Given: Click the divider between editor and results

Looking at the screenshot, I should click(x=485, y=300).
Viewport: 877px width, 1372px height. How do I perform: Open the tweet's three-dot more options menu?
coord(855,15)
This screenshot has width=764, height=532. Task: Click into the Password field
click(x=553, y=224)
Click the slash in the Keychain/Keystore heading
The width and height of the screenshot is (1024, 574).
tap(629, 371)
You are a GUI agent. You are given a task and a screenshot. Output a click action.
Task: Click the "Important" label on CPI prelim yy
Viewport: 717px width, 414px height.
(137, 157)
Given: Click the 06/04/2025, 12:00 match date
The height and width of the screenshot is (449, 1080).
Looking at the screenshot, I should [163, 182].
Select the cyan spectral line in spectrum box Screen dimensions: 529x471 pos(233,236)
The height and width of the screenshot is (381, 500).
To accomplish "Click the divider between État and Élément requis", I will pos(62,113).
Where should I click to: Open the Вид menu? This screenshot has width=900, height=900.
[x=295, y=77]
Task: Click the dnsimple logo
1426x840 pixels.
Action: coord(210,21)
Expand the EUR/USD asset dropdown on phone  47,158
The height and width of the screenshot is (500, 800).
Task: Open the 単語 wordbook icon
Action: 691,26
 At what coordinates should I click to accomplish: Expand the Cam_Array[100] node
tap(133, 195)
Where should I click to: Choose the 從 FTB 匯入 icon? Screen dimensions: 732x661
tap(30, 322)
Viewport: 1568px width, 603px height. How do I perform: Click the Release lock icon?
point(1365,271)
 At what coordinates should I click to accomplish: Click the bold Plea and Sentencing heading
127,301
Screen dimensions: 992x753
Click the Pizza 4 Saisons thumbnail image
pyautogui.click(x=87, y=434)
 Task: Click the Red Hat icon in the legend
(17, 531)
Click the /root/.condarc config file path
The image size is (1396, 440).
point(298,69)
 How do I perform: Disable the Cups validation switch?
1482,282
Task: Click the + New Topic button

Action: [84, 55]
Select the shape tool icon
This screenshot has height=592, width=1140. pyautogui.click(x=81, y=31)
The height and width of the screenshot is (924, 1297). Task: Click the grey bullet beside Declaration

◆ AIM OF THE TASK
Print the records again in their entirety, character for character.

◆ WRITTEN RESPONSE
Given: Click the divider between editor and results

Looking at the screenshot, I should click(x=485, y=300).
Viewport: 877px width, 1372px height. How do I perform: Open the tweet's three-dot more options menu?
coord(855,15)
This screenshot has width=764, height=532. Task: Click into the Password field
click(x=553, y=224)
Click the slash in the Keychain/Keystore heading
The width and height of the screenshot is (1024, 574).
tap(629, 371)
You are a GUI agent. You are given a task and a screenshot. Output a click action.
Task: Click the "Important" label on CPI prelim yy
Viewport: 717px width, 414px height.
(137, 157)
Given: Click the 06/04/2025, 12:00 match date
The height and width of the screenshot is (449, 1080).
Looking at the screenshot, I should [163, 182].
Select the cyan spectral line in spectrum box Screen dimensions: 529x471 pos(233,236)
The height and width of the screenshot is (381, 500).
To accomplish "Click the divider between État and Élément requis", I will pos(62,113).
Where should I click to: Open the Вид menu? This screenshot has width=900, height=900.
[x=295, y=77]
Task: Click the dnsimple logo
1426x840 pixels.
Action: coord(210,21)
Expand the EUR/USD asset dropdown on phone  47,158
The height and width of the screenshot is (500, 800).
Task: Open the 単語 wordbook icon
Action: 691,26
 At what coordinates should I click to accomplish: Expand the Cam_Array[100] node
tap(133, 195)
Where should I click to: Choose the 從 FTB 匯入 icon? Screen dimensions: 732x661
tap(30, 322)
Viewport: 1568px width, 603px height. How do I perform: Click the Release lock icon?
point(1365,271)
 At what coordinates should I click to accomplish: Click the bold Plea and Sentencing heading
127,301
Screen dimensions: 992x753
Click the Pizza 4 Saisons thumbnail image
pyautogui.click(x=87, y=434)
 Task: Click the Red Hat icon in the legend
(17, 531)
Click the /root/.condarc config file path
The image size is (1396, 440).
point(298,69)
 How do I perform: Disable the Cups validation switch?
1482,282
Task: Click the + New Topic button

Action: [84, 55]
Select the shape tool icon
This screenshot has height=592, width=1140. pyautogui.click(x=81, y=31)
The height and width of the screenshot is (924, 1297). Task: Click the grey bullet beside Declaration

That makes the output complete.